Convert the part of the records that opens with the line containing "Given: Remove the" and closes with the line containing "coord(322,261)" into a Markdown table with the columns Row and Line, skipping blank lines. Include only those lines.

# # #

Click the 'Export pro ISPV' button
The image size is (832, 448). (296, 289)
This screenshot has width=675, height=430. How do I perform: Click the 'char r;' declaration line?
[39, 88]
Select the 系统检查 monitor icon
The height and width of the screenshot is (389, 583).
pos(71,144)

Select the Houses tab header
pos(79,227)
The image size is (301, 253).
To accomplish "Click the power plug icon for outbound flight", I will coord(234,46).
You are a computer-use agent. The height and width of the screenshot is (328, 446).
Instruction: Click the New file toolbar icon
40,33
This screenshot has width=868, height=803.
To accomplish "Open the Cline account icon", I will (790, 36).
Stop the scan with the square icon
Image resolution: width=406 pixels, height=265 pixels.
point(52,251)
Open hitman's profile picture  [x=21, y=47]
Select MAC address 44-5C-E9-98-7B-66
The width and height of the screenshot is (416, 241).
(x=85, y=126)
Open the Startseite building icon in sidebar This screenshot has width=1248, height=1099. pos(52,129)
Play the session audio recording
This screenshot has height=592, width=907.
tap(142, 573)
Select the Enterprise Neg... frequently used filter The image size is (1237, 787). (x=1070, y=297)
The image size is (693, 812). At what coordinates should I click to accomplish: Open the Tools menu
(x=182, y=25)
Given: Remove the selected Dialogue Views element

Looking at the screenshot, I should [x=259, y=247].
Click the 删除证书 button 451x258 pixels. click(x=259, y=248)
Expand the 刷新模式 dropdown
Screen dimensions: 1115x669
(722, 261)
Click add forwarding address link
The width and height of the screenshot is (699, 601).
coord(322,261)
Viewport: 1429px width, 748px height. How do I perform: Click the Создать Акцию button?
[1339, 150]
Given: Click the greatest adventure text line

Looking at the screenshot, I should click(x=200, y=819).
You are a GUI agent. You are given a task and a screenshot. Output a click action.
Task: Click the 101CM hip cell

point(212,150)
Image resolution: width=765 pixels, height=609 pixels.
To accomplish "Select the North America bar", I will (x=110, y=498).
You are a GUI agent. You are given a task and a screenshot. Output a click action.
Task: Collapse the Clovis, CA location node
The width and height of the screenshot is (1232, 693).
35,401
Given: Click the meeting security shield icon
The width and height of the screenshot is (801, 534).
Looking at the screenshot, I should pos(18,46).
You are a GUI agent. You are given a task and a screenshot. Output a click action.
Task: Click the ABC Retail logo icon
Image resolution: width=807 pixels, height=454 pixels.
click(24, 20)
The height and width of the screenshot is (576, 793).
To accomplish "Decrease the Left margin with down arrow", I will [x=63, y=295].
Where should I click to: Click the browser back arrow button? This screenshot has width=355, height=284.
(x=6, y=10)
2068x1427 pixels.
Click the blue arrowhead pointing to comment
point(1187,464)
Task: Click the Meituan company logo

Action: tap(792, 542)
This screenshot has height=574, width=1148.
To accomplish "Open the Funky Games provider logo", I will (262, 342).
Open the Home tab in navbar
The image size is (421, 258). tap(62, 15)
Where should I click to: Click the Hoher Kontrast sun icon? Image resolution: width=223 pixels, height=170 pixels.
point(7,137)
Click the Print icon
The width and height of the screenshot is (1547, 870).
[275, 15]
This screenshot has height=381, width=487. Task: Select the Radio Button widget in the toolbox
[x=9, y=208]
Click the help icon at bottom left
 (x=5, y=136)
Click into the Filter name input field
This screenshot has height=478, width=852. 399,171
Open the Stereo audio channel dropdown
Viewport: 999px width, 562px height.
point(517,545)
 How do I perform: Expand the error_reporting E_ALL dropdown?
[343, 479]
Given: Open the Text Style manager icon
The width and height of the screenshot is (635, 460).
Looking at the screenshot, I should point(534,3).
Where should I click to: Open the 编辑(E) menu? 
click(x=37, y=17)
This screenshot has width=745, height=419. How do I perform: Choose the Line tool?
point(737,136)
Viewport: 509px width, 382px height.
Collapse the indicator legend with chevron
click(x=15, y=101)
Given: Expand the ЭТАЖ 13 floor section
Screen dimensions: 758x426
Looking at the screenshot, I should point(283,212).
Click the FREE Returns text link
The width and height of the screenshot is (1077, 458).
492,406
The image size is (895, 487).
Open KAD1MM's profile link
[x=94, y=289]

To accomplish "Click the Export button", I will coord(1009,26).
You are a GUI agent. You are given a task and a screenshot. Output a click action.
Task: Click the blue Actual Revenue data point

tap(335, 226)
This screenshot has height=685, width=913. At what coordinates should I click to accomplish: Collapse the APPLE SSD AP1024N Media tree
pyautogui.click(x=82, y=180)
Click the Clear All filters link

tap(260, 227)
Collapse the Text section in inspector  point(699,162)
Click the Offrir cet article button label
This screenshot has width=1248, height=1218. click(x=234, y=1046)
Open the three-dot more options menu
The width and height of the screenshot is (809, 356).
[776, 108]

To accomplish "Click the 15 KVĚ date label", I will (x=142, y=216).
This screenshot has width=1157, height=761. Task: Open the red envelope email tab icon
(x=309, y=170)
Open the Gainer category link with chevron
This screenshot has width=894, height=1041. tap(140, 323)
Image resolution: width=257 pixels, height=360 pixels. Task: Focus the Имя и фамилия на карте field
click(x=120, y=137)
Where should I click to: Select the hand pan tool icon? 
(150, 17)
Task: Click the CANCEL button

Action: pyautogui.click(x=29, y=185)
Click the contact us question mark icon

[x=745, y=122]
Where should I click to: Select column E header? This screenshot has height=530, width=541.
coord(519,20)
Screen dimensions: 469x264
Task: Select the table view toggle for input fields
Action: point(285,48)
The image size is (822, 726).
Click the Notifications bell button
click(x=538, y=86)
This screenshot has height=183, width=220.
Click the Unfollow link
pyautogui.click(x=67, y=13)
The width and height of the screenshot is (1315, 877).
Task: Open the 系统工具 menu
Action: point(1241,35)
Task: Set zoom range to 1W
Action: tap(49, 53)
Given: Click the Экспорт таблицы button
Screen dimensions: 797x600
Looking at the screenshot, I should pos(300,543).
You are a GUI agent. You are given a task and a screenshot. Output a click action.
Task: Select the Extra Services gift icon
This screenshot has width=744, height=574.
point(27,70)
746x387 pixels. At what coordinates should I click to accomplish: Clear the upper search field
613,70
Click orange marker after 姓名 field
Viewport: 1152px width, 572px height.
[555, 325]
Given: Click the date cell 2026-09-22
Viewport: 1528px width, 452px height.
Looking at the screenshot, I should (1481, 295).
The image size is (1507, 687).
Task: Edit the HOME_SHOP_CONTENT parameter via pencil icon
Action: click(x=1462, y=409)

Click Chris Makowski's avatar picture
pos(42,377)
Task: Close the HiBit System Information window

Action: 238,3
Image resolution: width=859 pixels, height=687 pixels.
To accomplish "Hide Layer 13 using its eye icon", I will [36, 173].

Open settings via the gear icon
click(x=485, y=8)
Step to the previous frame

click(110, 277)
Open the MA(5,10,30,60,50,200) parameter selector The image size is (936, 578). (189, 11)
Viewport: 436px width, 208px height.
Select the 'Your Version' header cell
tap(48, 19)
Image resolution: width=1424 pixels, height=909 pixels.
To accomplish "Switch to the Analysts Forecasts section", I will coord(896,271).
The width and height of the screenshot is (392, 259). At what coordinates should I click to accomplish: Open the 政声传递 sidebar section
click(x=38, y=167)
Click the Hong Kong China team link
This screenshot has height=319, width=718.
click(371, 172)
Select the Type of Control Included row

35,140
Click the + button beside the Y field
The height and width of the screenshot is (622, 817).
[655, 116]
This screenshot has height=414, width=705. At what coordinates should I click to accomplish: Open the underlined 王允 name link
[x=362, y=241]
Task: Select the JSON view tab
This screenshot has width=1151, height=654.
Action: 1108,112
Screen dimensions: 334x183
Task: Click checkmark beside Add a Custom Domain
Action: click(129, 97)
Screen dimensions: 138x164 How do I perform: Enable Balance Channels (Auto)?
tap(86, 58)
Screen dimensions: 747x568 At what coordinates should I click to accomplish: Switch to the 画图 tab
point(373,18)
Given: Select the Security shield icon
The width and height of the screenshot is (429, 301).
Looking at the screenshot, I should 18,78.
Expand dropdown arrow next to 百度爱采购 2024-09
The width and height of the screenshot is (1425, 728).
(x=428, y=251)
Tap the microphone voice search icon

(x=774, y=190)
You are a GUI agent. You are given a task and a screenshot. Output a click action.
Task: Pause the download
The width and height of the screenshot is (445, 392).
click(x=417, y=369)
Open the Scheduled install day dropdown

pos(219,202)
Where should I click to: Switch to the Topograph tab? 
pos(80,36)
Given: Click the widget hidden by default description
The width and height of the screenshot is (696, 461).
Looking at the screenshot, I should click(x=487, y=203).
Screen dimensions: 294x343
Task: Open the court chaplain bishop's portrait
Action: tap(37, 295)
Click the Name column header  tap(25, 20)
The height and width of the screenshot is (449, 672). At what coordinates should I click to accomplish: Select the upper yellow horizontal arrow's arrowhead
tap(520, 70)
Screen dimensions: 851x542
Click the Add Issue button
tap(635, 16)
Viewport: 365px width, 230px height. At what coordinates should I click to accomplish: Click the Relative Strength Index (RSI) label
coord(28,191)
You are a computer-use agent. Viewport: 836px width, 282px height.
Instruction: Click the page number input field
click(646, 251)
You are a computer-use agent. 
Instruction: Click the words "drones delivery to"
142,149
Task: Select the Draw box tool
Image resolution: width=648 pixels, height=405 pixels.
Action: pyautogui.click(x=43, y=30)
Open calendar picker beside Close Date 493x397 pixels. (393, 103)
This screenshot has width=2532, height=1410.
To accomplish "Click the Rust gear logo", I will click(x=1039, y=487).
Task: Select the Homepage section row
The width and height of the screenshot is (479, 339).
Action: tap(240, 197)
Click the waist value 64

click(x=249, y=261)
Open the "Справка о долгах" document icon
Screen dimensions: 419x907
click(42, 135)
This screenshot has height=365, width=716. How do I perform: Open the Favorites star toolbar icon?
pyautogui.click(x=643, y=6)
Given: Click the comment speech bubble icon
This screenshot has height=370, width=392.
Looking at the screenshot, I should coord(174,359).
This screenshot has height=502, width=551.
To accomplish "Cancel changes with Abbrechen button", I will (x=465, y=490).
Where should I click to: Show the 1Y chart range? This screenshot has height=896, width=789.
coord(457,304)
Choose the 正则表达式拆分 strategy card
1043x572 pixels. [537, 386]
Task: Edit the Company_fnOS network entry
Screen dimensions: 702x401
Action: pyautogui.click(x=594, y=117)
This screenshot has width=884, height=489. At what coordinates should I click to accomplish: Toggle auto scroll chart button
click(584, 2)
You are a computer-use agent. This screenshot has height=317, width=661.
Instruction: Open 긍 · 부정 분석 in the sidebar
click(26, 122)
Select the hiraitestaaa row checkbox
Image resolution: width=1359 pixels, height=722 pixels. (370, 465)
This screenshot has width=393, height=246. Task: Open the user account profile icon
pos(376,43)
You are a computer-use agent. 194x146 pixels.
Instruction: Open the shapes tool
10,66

# # #

The result =
| Row | Line |
|---|---|
| 1 | Given: Remove the selected Dialogue Views element |
| 2 | Looking at the screenshot, I should [x=259, y=247]. |
| 3 | Click the 删除证书 button 451x258 pixels. click(x=259, y=248) |
| 4 | Expand the 刷新模式 dropdown |
| 5 | Screen dimensions: 1115x669 |
| 6 | (722, 261) |
| 7 | Click add forwarding address link |
| 8 | The width and height of the screenshot is (699, 601). |
| 9 | coord(322,261) |